Wednesday, May 19, 2010

Scope of Discovery

The mercenary of our group has been heard to say, quite often, “One of the problems with idiotic traditional systems is scope of discovery is wrong.” Pressed to explain, he is apt to add, “When you analyse something, anything, you can only do an appropriate analysis if your underlying data was discovered on a broad applicable spectrum.” Luckily, translation of the idea is available for mere mortals who speak something like plain English.

Scope of discovery in traditional safety systems is wrong, because the statistical metrics that govern “whether you are safe” depend upon avoiding recording conditions that skew them. Consequent to that, traditional safety counts what benefits them more than what will harm them, since they are almost exclusively measured by post-event metrics. The problem, what makes this wrong, is that when you make subjective choices about what to record, you create a pool of data that, when analysed, is ignoring what is often the largest part of the data-set that should be analysed.

A case in point is the classification of incidents. The metrics that are used to declare a company safe will degrade that rating significantly if your near miss recording exceeds a certain ratio. While ignoring near miss recording is then almost a matter of commercial survival in some sectors, doing so actually trades off the perception of safety (by way of statistics) with the development of a safer workplace. You cannot fix what you have never seen.

This might not matter if the difference between a near miss and fatality was not often a matter of centimetres or seconds. The intention or recording near miss in a risk-managed environment is to identify the cause of the incident, basically to identify a control failure. Those failures define how to apply resources to better controls, and without the ability to analyse them, we cannot do that. By not recording them for fear of statistical self-destruction, we have no process that will avoid these failures creating unsafe conditions that increase risk until an encounter becomes a serious one, perhaps even a fatal one.

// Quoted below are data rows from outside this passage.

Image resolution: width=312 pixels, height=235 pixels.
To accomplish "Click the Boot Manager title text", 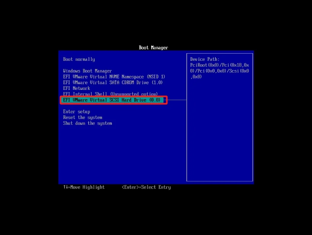I will coord(153,48).
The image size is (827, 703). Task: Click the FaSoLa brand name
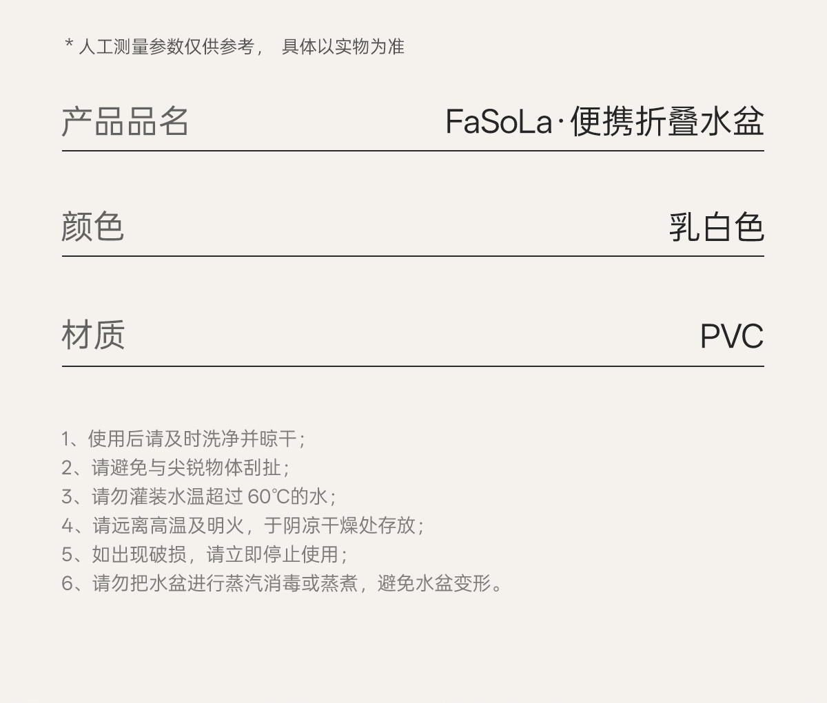point(498,122)
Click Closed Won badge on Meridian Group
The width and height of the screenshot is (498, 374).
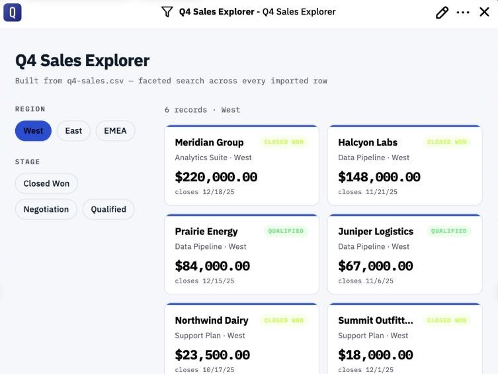[284, 142]
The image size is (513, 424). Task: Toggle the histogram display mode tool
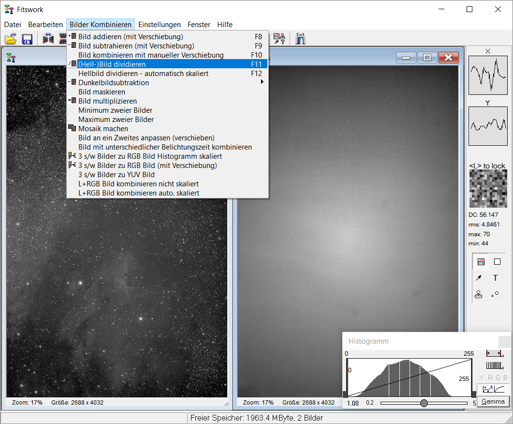click(481, 262)
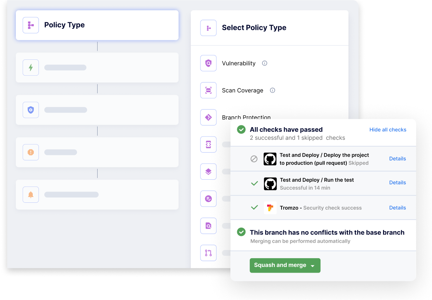Image resolution: width=432 pixels, height=300 pixels.
Task: Click Hide all checks link
Action: tap(388, 130)
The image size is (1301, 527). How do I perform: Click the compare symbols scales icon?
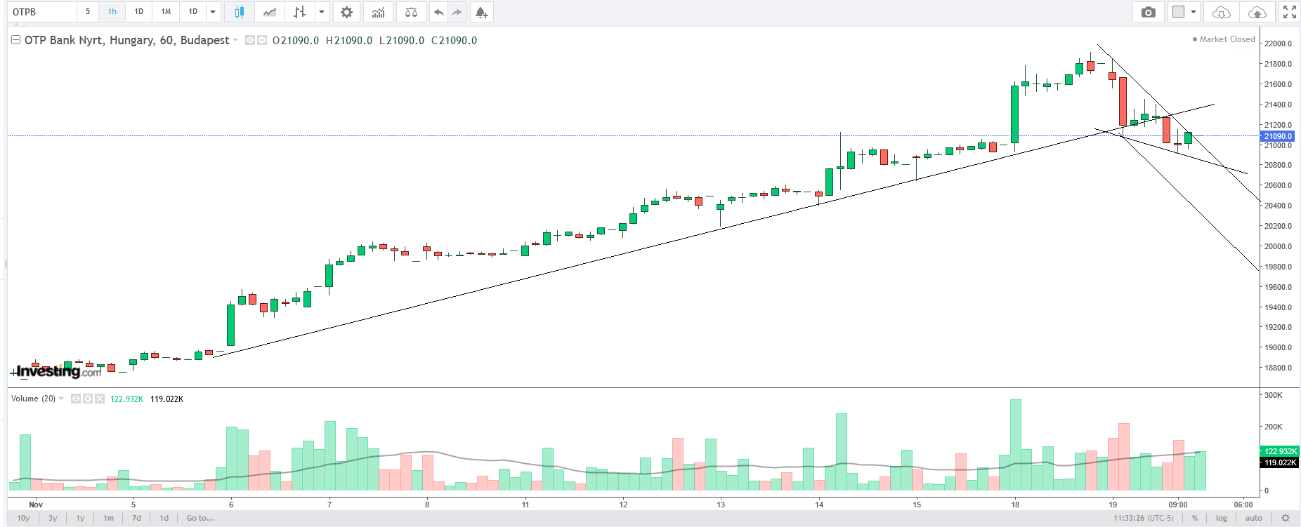click(411, 12)

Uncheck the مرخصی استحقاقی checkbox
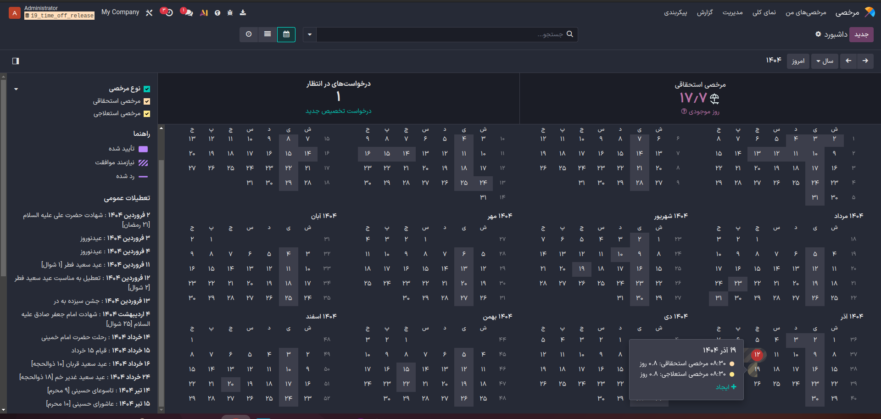[147, 101]
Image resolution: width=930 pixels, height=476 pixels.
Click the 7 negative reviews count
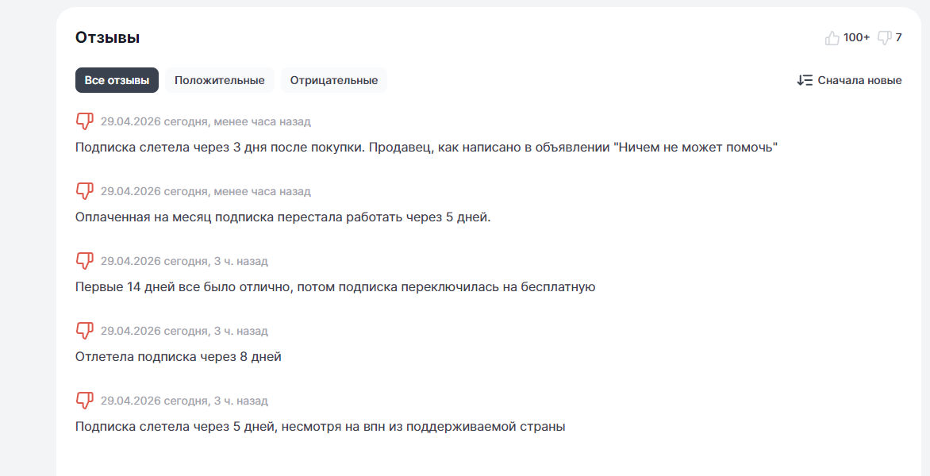(898, 37)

Good safety needs to be a side-effect of intentional management, not luck. This requires more data of a higher quality to perform better aggregate analysis, and if scope of discovery is being repressed the result is a skewed database. You will be analysing risk based not upon risk reality, but upon the encounter of risks where distinct failures created negative outcomes. There is no way to control preventatively with any effectiveness, since the best you will do is create a reactive control modification. What is required is a scope of discovery that provides a massive aggregate pool that can be used to execute predictive analysis.

Workers routinely identify risks in the workplace, and if you capture those identified risks you can control for them. The control mechanisms may or may not be efficacious, but the only way to determine it is to monitor effectiveness. Post-incident control failure analysis is important, but if the only incident types one ever analyses are negative impact ones (injury or fatality), then you are placing faith in the controls rather than assessing them. If you also analyse controls via inspection processes, and include a wide range of near miss and even better “risk identification” events in your analysis pool, you are creating a method to objectively create proactive preventative control improvements.

Scope of discovery is the key to better analysis and the provision of better safety.

In an asset inspection, if you check that a guard is being properly maintained, you are confirming control. If over a year the inspection is indicating the control is not being maintained, you have an opportunity to analyse that data effectively. If in 50% of the cases of asset inspections that control is failing, you have a serious risk pocket.

Now, if you have recorded a dozen near misses where that same control failed, you have a pool of data that can be analysed. Yes, there is no loss of property or personnel, but the reality is that if in a specific organisational location (welder shop floor in some shop, for example) half your near misses are indicating the same control failure, you can project with fair accuracy that at some point near miss will become something more. Maybe the metal fragment the guard is intended to deflect down to a safe pan will hit another machine and damage it, incurring property loss, or maybe that same fragment will cut an employee, blind one, or kill one.

When that happens your incident becomes an injury or fatality is that, unless you have this other data, you will be looking at a failed control in total isolation. The guard was down, the employee was negligent, case closed. Except, if half the inspections done are showing the guard is out of place, and you have a dozen near misses leading to this event, the context is probably different. Why is that guard such a problem? Is the control ineffective? Could you have implemented a modification that avoided the costly injury or fatality?

By limiting scope of discovery you create a false sense of safety, and you ensure your eventual control enhancements are done in a vacuum. Preventative measures are only possible if you have more data of better quality, and if your analysis crosses the limitations of cost-only incidents. The dozen near misses in our example would have alerted to the likelihood this control would be in a failure state eventually, but if the only time you hear about a control is after it failed, it will never be capable of providing preventative measures.

Risk-management is about embracing the range of your available data to ensure risk-awareness is real, and objective metrics exist to assist in focusing resources preventatively.